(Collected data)
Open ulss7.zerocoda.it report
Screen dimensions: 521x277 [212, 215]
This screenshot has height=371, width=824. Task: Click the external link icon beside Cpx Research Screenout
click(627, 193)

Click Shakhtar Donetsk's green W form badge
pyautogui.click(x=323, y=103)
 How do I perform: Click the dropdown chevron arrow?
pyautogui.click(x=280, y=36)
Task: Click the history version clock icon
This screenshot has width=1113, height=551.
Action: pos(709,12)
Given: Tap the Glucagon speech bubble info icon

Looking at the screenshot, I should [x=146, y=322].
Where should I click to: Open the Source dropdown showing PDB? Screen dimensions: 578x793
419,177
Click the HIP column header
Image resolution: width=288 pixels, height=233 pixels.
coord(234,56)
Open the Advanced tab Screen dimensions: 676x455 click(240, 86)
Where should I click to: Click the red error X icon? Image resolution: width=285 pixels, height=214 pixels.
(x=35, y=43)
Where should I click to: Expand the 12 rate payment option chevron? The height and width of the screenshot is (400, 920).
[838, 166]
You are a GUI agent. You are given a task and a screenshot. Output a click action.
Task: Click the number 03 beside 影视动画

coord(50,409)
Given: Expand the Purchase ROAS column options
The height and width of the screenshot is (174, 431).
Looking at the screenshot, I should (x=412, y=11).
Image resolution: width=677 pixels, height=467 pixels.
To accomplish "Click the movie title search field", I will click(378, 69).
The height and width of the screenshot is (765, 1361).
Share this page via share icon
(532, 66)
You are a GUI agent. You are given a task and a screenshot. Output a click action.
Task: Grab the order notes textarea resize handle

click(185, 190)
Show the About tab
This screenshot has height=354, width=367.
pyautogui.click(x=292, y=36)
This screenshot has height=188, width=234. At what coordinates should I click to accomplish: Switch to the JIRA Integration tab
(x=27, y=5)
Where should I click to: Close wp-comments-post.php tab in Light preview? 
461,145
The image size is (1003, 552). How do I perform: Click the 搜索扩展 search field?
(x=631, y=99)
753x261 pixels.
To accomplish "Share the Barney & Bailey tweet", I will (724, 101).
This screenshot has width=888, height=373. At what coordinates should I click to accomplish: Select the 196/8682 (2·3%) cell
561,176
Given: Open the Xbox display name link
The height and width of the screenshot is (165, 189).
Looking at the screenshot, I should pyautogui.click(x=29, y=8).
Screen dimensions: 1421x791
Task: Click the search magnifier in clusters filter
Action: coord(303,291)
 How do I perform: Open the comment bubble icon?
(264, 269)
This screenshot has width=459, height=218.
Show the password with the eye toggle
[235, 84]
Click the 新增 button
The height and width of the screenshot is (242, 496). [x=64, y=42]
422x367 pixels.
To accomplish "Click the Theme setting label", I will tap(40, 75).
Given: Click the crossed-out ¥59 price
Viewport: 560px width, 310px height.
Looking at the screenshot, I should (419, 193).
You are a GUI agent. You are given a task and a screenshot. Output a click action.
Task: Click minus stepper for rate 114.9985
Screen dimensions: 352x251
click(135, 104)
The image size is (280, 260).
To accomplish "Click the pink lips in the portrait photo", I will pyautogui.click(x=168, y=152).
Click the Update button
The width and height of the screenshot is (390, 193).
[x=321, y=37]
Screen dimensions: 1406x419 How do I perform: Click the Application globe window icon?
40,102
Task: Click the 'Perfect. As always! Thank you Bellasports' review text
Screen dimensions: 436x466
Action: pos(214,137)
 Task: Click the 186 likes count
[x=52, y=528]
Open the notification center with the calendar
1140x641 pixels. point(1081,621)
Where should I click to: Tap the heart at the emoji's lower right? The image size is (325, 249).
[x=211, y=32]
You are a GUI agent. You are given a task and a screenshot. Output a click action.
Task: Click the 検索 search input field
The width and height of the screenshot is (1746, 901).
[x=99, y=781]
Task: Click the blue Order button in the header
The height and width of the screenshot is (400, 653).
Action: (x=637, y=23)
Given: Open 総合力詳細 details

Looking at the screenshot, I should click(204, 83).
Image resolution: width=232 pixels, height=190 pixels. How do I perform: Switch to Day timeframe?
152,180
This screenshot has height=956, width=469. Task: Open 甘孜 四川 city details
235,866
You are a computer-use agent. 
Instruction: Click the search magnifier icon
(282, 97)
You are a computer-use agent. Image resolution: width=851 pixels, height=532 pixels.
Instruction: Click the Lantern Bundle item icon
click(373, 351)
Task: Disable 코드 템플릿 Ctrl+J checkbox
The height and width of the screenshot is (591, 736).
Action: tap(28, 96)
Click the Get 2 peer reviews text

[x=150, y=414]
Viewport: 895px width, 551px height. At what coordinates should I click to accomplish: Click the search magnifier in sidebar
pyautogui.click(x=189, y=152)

§ Directions for this task: Where the string "header" turns up in a line of the data above, copy that whole line.

§ Exercise answer:
Click the HIP column header
Task: Click the blue Order button in the header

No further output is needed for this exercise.